Los cuidados a otras personas —niñas, niños, personas mayores, personas enfermas o con discapacidad— han sido vistos durante siglos como una extensión “natural” del amor femenino. Se asumió que una madre, una hija o una esposa debían cuidar sin pedir nada a cambio. Así, el cuidado quedó atrapado en la lógica del sacrificio y el deber, invisibilizado como trabajo, aunque sea el que sostiene la vida entera.

Durante siglos, cuidar no fue visto como trabajo, sino como destino. La maternidad se construyó como mandato y el cuidado como obligación moral. Adrienne Rich mostró cómo la maternidad fue secuestrada por la institución patriarcal¹, y Marcela Lagarde explica que ese “amor maternal” romántico se convirtió en un cautiverio²: un espacio donde la entrega se espera sin condiciones y donde reclamar derechos se vuelve un acto sospechoso.

El capitalismo y el patriarcado se aliaron para sostenerse sobre este trabajo invisible. Como explica Silvia Federici, la reproducción de la vida nunca entró en la contabilidad económica: se daba por hecho.

Nancy Fraser llama a esto la crisis de los cuidados: la contradicción entre una economía que exige producción infinita y una vida que necesita sostenerse con tiempo, atención y afecto.

En México, como en gran parte del mundo, las horas de cuidado no remunerado equivalen a un porcentaje enorme del PIB, pero no aparecen en los salarios ni en las pensiones. María Ángeles Durán lo ha medido durante décadas: el tiempo de las mujeres es un recurso expropiado.

Según la Cuenta Satélite del Trabajo No Remunerado de los Hogares del INEGI (2022), este trabajo representa alrededor del 27% del PIB nacional, y el 74% de esas horas son realizadas por mujeres. Además, la Encuesta Nacional de Uso del Tiempo (ENUT 2019) muestra que las mujeres dedican en promedio 39.7 horas semanales al trabajo no remunerado, frente a 15.2 de los hombres.

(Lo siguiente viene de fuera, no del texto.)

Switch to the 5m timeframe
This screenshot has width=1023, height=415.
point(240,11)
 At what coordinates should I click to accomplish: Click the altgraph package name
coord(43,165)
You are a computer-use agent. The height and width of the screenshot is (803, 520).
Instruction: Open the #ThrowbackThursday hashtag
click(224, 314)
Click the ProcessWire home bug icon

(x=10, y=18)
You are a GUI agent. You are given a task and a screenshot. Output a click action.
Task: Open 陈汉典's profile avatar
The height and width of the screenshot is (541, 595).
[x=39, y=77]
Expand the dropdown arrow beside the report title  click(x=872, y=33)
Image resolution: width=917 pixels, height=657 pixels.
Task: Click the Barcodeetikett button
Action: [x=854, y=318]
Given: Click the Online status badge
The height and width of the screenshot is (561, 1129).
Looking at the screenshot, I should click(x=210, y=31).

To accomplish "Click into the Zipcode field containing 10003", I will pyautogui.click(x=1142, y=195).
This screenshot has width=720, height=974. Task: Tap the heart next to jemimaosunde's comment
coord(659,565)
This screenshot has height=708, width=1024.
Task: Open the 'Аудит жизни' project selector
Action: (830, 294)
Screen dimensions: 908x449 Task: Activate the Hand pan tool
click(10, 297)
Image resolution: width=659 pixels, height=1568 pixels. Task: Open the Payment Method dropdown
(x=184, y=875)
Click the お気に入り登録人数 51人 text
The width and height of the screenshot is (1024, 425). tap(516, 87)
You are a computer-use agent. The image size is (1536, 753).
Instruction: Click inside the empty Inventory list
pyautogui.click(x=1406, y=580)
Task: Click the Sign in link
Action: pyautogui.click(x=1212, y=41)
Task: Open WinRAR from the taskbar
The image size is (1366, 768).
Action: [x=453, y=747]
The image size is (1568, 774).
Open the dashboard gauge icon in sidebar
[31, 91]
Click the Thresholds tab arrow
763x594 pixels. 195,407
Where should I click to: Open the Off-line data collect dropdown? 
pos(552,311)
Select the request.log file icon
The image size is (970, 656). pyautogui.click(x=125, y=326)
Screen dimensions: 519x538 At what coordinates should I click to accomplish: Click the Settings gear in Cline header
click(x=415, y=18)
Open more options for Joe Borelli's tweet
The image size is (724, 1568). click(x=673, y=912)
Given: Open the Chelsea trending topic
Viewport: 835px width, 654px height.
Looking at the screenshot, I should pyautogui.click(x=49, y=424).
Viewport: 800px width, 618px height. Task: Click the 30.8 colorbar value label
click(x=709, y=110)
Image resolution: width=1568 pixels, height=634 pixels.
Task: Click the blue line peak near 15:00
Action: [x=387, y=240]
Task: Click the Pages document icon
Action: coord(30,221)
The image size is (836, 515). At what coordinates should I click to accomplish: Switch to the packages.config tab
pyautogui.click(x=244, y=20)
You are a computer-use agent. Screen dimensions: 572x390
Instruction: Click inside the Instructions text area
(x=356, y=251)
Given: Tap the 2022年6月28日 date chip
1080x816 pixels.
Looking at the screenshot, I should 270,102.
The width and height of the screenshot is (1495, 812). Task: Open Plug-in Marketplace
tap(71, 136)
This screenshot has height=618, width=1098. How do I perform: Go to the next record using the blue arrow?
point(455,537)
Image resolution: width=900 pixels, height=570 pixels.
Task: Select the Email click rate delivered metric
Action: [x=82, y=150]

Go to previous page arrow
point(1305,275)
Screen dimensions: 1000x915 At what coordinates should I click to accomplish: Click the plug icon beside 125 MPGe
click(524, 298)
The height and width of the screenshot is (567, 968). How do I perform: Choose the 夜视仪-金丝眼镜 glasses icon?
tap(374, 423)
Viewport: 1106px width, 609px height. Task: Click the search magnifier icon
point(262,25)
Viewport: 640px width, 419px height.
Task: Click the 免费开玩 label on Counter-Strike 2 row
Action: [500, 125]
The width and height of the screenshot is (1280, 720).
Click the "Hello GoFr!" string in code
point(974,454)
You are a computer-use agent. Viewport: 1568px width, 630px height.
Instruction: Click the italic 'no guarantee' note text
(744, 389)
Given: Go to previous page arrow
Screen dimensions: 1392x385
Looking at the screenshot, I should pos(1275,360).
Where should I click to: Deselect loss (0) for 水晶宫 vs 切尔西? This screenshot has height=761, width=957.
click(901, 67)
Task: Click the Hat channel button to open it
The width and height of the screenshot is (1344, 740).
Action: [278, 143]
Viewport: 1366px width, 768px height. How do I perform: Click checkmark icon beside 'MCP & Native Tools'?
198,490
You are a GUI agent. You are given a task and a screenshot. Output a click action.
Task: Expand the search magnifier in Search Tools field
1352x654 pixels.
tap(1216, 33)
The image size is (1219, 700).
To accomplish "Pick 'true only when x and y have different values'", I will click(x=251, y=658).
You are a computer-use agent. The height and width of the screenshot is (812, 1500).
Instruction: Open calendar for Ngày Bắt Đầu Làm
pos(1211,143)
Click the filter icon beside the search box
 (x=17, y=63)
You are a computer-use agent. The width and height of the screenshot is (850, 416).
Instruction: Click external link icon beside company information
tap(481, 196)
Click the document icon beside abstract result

A nivel global, Oxfam calculó en 2020 que el trabajo de cuidado no pagado realizado por mujeres equivale a 10.8 billones de dólares anuales, tres veces el tamaño de la industria tecnológica mundial. Cifras que nos muestran con claridad que lo que se llama “amor” es también una de las economías más grandes y desiguales del mundo.

Ese cautiverio se traduce en biografías concretas. Mujeres que interrumpen sus estudios porque alguien en la familia necesita cuidados permanentes; jóvenes que trabajan doble jornada —una en el mercado laboral y otra en el hogar—; abuelas que deberían estar viviendo su vejez con descanso y autonomía, pero que siguen criando nietos mientras los hombres de la familia se deslindan.

Son vidas llenas de amor, sí, pero también de desgaste, de renuncias obligadas y de falta de derechos.

La paradoja es brutal: sin cuidados la vida no se sostiene, pero quienes cuidan quedan sistemáticamente desprotegidas. Y cuando las mujeres intentan reivindicar que este trabajo merece reconocimiento, horarios de descanso, remuneración o seguridad social, con frecuencia se les acusa de querer “mercantilizar” lo más íntimo. Como si el amor se negara al exigir justicia. Como si pedir derechos fuera incompatible con cuidar.

La pregunta sigue siendo incómoda: ¿quién cuida a quienes cuidan? Y la respuesta, hoy, suele ser nadie. Nadie garantiza su descanso, nadie asegura su vejez, nadie mide su desgaste emocional.

El cuidado, cuando se deja a la lógica del sacrificio, se convierte en una cadena de silencios y renuncias que atraviesan generaciones enteras.

Por eso, hablar de cuidados no es un asunto privado ni una preocupación menor: es una cuestión política central. En un mundo que corre detrás de la productividad y el consumo, detenernos a pensar en lo que sostiene la vida es una provocación y una urgencia. Si las mujeres han cargado históricamente con ese sostén, la deuda social es inmensa.

No se trata de negar el amor, sino de liberarlo del mandato de sacrificio. Amar no debería significar perder derechos, ni vivir en la precariedad, ni cargar sola con la responsabilidad de toda una familia. El cuidado tiene que dejar de ser una condena femenina y convertirse en una responsabilidad compartida.

Este es el desafío de nuestro tiempo: transformar el cuidado de una obligación invisible en un derecho y en una tarea colectiva. Esa será la puerta de entrada para pensar las alternativas: desde la familia que redistribuye, hasta el Estado que reconoce y garantiza.

Pero antes, había que nombrar el problema. Y el problema es este: el amor no paga el gas.